For the last year, Michael Andretti and his Andretti Autosport team have been trying to enter a team in Formula 1. After bids to buy current teams Sauber and Haas failed, Andretti submitted an application for a new team named “Andretti Global” in the hopes of entering in 2024.
The move was been met with opposition from some, even after Andretti surprisingly announced he partnered with Cadillac and the two together will try to enter F1. One voice of potential support for Andretti amid the Cadillac news is FIA president Mohammed Ben Sulayem. The FIA is the governing body over Formula 1 and the head of the FIA said on Thursday he “welcomed the news” of the partnership and “looked forward to further discussions” about them possibly entering F1.
On Sunday, Sulayem went further, saying the “adverse reaction” to Cadillac and Andretti has been “surprising.” And while Sulayem didn’t outright say the Andretti-Cadillac bid deserved to be in F1, he encouraged and expressed the importance of bids from established racing teams and carmakers as their interest “adds diversity and broadens F1’s appeal.”
.@Cadillac @FollowAndretti @GM @FIA @F1 pic.twitter.com/ziVL91FCec
— Mohammed Ben Sulayem (@Ben_Sulayem) January 8, 2023
Sulayem wrote, “It is surprising that there has been some adverse reaction to the @Cadillac and @FollowAndretti news. The @FIA has accepted the entries of smaller, successful organisations in recent years. We should be encouraging prospective F1 entries from global manufacturers like @GM and thoroughbred racers like Andretti and others. Interest from teams in growth markets adds diversity and broadens @F1’s appeal.”

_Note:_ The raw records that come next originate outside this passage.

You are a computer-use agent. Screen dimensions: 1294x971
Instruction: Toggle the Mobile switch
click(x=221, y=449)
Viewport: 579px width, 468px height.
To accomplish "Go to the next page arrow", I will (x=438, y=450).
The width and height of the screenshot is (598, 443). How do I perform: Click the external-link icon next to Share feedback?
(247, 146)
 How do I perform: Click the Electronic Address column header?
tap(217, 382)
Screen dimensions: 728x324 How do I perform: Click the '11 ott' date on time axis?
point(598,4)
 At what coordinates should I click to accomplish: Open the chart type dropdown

According to Reuters, some of the “adverse reaction” comes from Formula 1 itself. To enter F1, a team must be approved by F1 and the FIA by proving they can achieve various barriers of entry like team resources and funding, as well as pay a $200 million entry fee which gets divided among the other teams. Think of it as an expansion fee in stick and ball sports.

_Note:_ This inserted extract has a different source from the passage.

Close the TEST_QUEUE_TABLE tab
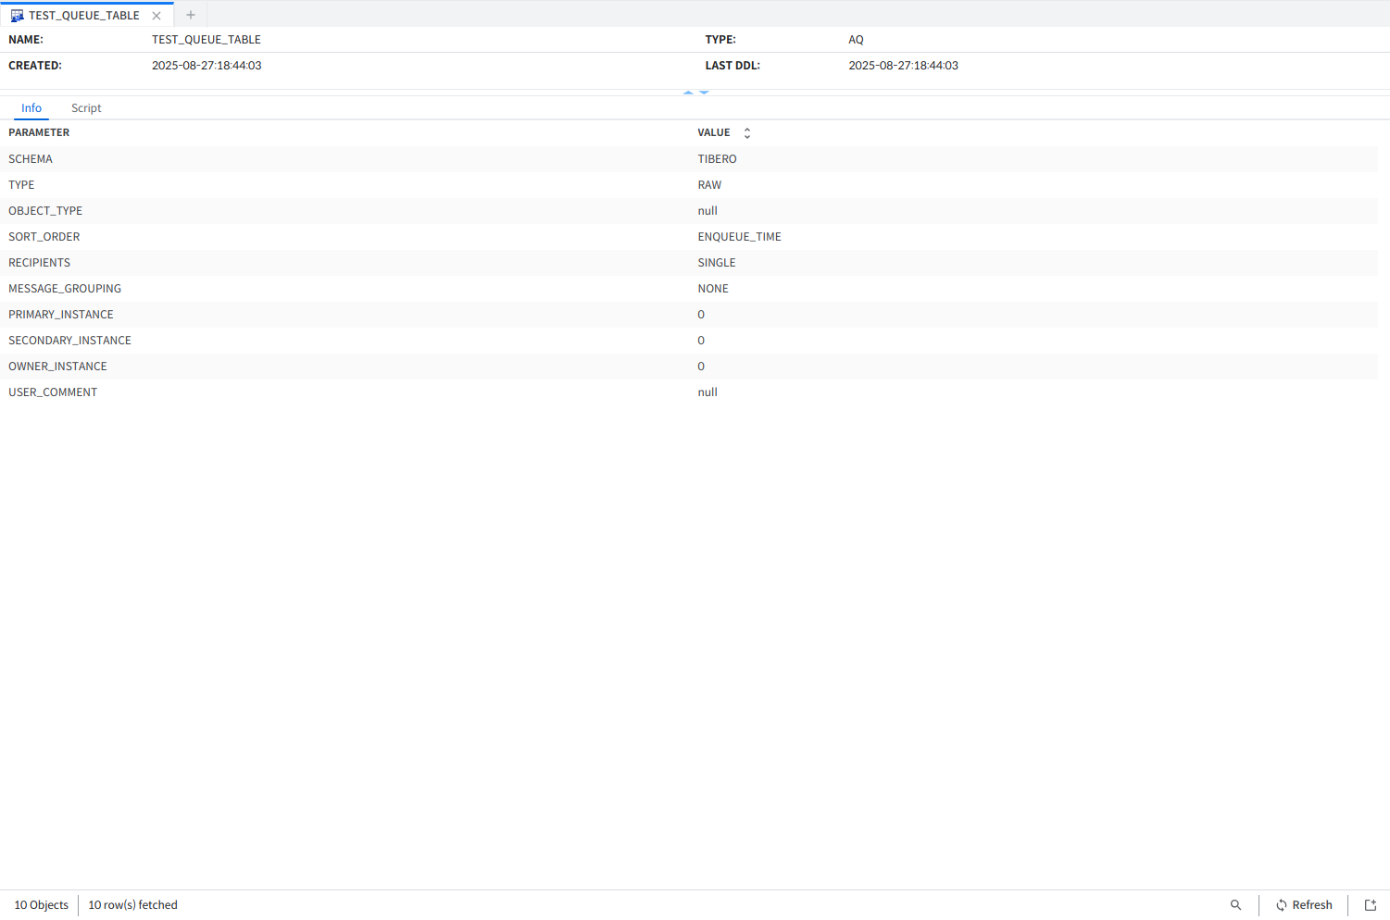 [x=157, y=16]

Because of this, a senior team official told Reuters “a ‘strong majority’ of the teams were against expanding the grid and diluting the share of revenues.” In addition, this person said, “General Motors’ involvement was more of a ‘badging exercise’ than a full manufacturer commitment, and the $200 million entry fee, to compensate the other teams, was too little on current valuation.”

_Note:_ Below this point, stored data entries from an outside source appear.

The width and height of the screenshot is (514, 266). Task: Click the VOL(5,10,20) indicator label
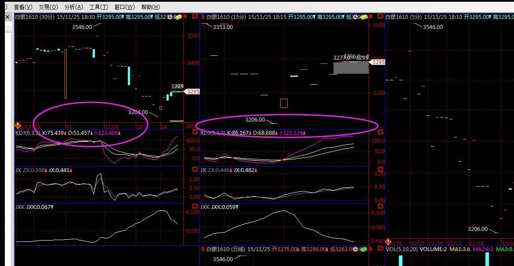pyautogui.click(x=401, y=249)
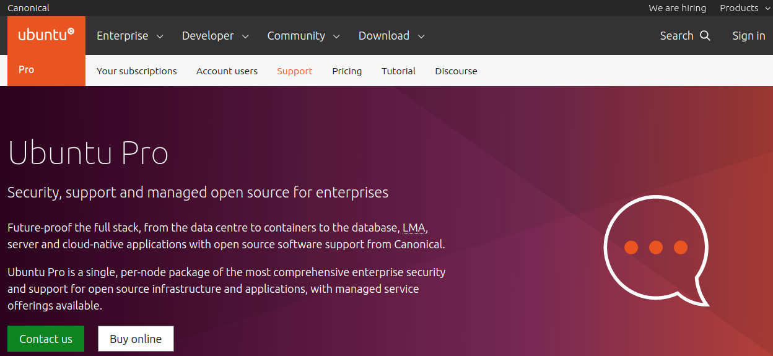Open the Tutorial tab
This screenshot has width=773, height=356.
pyautogui.click(x=398, y=71)

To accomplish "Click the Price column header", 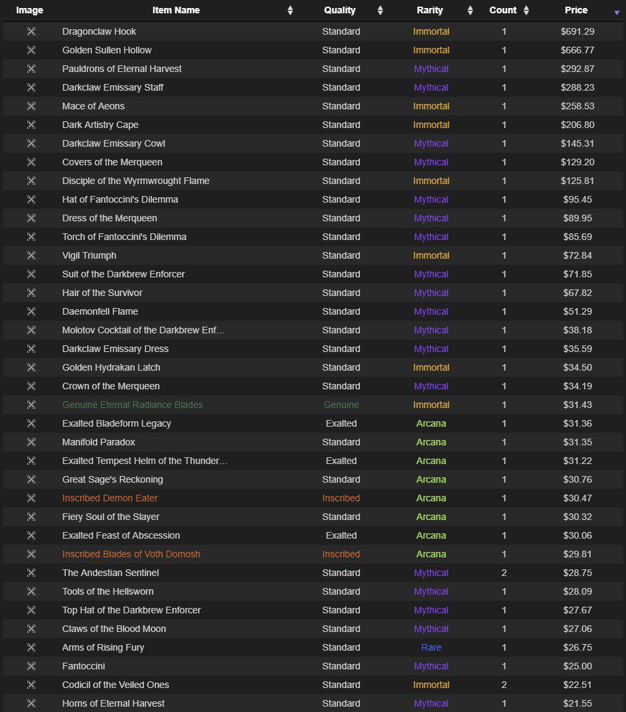I will [x=576, y=10].
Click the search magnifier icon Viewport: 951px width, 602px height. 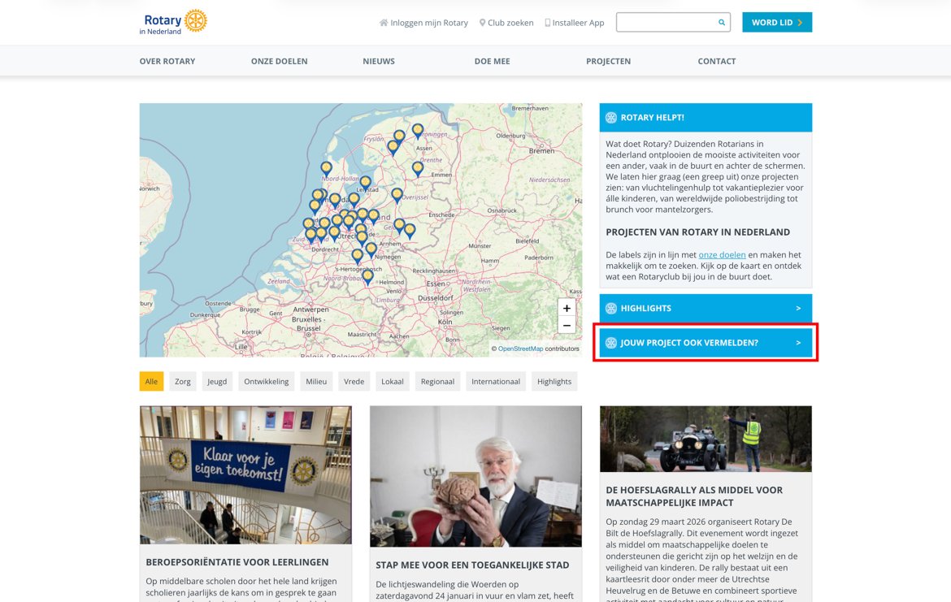pos(721,23)
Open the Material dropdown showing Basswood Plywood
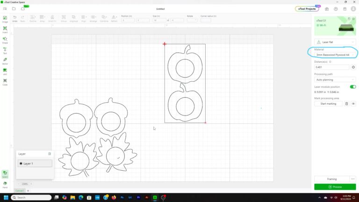359x202 pixels. pos(335,55)
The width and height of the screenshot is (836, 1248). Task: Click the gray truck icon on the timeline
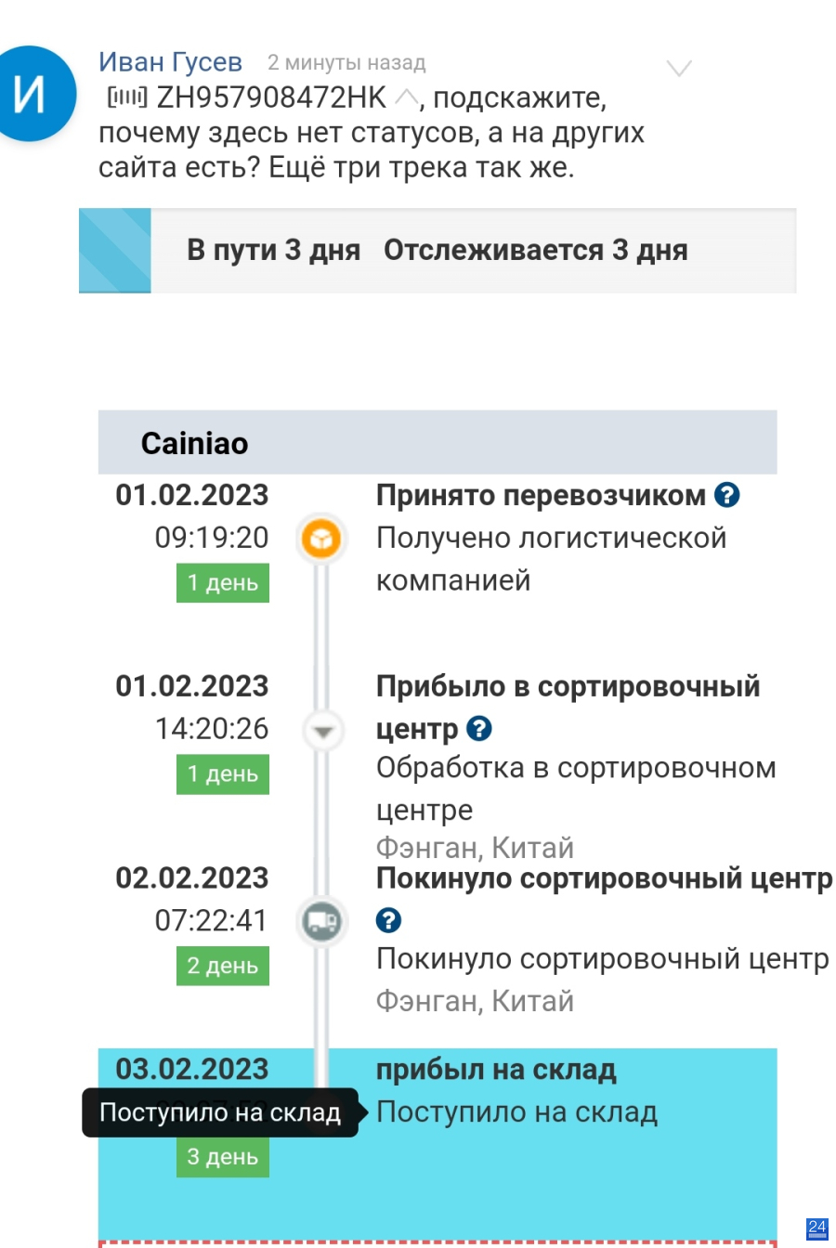[321, 922]

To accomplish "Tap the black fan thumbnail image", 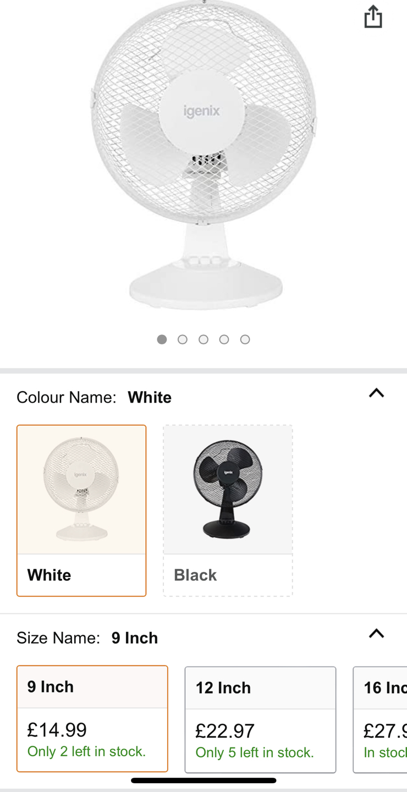I will 228,490.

The main reasons why those in Formula 1 are hesitant to add anyone is a fear of diluting the field and, most importantly, having to carve out another piece of the TV revenue pie. Mercedes team principal Toto Wolff and Red Bull team principal Christian Horner, in particular, have been vocal in the past about their opposition to the Andretti bid.
Andretti has teams in various forms of motorsport. He’s got four full-time cars in the NTT IndyCar Series, with four series championships and five Indianapolis 500 wins. In addition, Andretti currently has a Formula E team (eight wins), an Extreme E team (one win), and an IMSA team, recently partnering with legendary Wayne Taylor Racing.
Looking at this from the outside, Andretti has the resources to compete in Formula 1 and they’re clearly serious about entering F1, or else they wouldn’t have tried this hard to get in for the past year. Whether or not F1 adds an 11th team remains to be seen.